#### Supplied passage

Re: Seeing a wider spectrum

From: Michael S. Lorrey (mike@lorrey.com)
Date: Sat Aug 07 1999 - 02:41:15 MDT


Eugene Leitl wrote:
>
> CurtAdams@aol.com writes:
>
> > An extremely deep purple, flecked with transient green dots (which
> > come from fluorescence of optical pigments).
>
> According to some forgotten source (Stryer?) certain monkeys have a
> fourth color in the making, in a couple of megayears there could have
> been four-color vision primates. (Of course if there is a Singularity
> the Earth won't probably exist by then).

Deer see well into the ultraviolet, which is why deer hunting can be
difficult and unrewarding to the novice, as common clothing detergents
have color brightening dyes that make you look like a neon sign in
ultraviolet. They can see you coming from a mile away. They only have
yellow and blue cones in their eyes (no red cones) and they have no
ultraviolet filter in the cornea (as is normal for humans), plus they
have a reflective layer behind the receptors to reflect back through the
cells light that passed through without reception.

I would imagine that people who claim to see auras actually have
defective UV filters in their corneas....which could explain why people
struck by lightning report such abilities after their electric
experience, as the lightning bolt's high levels of UV emissions likely
burns out some or all of the UV filters.

(Data excerpts)
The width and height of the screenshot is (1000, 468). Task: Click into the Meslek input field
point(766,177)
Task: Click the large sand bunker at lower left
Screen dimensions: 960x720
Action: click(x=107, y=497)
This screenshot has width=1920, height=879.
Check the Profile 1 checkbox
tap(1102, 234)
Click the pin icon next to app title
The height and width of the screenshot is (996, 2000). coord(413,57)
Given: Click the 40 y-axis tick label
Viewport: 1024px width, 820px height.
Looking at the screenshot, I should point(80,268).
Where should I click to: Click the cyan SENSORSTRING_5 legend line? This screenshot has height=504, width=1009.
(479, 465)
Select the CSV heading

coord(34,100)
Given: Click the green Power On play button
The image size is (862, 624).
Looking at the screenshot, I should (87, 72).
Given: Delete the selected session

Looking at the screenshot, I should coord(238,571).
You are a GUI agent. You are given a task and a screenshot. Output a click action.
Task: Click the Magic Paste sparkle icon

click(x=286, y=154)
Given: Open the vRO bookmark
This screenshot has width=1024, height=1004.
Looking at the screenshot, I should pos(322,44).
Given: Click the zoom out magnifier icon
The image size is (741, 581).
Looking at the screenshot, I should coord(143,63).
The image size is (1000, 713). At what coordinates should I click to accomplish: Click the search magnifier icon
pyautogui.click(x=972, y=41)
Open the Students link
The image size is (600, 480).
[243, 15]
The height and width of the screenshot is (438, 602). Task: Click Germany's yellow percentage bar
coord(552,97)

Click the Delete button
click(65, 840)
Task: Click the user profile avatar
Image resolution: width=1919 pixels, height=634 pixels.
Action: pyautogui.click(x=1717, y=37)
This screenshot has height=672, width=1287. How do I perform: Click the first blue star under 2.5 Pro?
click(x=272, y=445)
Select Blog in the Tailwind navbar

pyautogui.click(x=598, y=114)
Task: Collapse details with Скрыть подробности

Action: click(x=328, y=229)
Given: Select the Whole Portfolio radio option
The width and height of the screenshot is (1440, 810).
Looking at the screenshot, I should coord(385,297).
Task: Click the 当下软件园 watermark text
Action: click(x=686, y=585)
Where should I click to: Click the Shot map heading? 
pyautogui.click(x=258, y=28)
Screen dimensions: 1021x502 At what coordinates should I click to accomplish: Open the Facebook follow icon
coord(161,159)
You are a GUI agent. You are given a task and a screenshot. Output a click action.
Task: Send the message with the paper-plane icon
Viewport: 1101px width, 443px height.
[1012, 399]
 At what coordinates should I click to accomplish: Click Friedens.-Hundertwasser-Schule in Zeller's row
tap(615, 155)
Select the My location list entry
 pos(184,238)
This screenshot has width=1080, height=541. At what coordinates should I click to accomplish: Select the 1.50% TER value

#### Task brief
According to the mailing-list post about seeing a wider spectrum, which types of cones do deer have in their eyes?

#### Solution for this problem
Deer have only yellow and blue cones, with no red cones.